> _Supplied records_:
☆ ☆ ☆ ☆ ☆ ☆ ☆
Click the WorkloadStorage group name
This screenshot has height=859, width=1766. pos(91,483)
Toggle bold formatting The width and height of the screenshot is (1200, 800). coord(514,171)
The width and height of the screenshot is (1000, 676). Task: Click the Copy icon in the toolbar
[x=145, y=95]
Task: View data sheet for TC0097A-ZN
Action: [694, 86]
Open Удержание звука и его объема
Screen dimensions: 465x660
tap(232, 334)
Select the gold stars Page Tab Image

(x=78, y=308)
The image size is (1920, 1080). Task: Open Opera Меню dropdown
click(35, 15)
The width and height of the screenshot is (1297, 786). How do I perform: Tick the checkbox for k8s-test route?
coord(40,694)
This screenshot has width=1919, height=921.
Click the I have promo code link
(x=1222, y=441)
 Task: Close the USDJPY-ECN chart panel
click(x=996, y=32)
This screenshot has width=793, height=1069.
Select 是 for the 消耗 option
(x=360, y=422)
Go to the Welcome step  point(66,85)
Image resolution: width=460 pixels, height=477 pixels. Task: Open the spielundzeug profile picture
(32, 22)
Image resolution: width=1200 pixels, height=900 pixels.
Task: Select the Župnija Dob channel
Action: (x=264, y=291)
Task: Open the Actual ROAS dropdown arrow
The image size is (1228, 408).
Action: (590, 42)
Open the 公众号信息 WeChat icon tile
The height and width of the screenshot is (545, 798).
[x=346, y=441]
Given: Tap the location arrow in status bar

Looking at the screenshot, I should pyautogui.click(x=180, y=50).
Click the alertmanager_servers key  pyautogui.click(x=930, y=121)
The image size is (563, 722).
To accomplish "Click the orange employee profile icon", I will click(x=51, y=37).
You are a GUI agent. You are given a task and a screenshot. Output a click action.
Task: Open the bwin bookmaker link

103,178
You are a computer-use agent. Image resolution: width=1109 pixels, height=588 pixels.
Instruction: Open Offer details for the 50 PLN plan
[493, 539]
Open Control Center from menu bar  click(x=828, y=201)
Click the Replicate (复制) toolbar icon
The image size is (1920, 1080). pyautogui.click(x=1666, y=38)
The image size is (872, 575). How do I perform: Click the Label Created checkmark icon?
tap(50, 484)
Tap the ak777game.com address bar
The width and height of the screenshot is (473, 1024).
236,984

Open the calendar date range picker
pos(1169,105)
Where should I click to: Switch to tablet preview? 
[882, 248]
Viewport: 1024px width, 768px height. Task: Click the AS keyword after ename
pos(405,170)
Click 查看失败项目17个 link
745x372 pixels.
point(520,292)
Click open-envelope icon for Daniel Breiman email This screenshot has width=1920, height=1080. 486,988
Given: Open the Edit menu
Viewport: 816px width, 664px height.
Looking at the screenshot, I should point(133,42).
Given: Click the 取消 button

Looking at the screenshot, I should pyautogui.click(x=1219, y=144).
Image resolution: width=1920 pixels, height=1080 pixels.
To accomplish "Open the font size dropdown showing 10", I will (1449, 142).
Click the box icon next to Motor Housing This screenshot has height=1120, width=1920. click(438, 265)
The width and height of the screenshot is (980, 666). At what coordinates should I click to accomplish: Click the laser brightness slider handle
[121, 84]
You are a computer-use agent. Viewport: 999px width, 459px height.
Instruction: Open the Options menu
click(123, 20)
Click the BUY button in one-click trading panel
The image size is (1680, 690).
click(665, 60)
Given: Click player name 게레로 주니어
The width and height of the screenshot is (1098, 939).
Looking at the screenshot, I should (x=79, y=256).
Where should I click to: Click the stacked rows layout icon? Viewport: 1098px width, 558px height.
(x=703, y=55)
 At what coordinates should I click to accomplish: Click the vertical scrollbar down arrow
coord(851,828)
☆ ☆ ☆ ☆ ☆ ☆ ☆
> _Exercise goal_: Copy the material above word for word. Begin at the line that contains "You are a computer-use agent. Viewport: 999px" and stop after the last line of the material.

> _Expected output_:
You are a computer-use agent. Viewport: 999px width, 459px height.
Instruction: Open the Options menu
click(123, 20)
Click the BUY button in one-click trading panel
The image size is (1680, 690).
click(665, 60)
Given: Click player name 게레로 주니어
The width and height of the screenshot is (1098, 939).
Looking at the screenshot, I should (x=79, y=256).
Where should I click to: Click the stacked rows layout icon? Viewport: 1098px width, 558px height.
(x=703, y=55)
 At what coordinates should I click to accomplish: Click the vertical scrollbar down arrow
coord(851,828)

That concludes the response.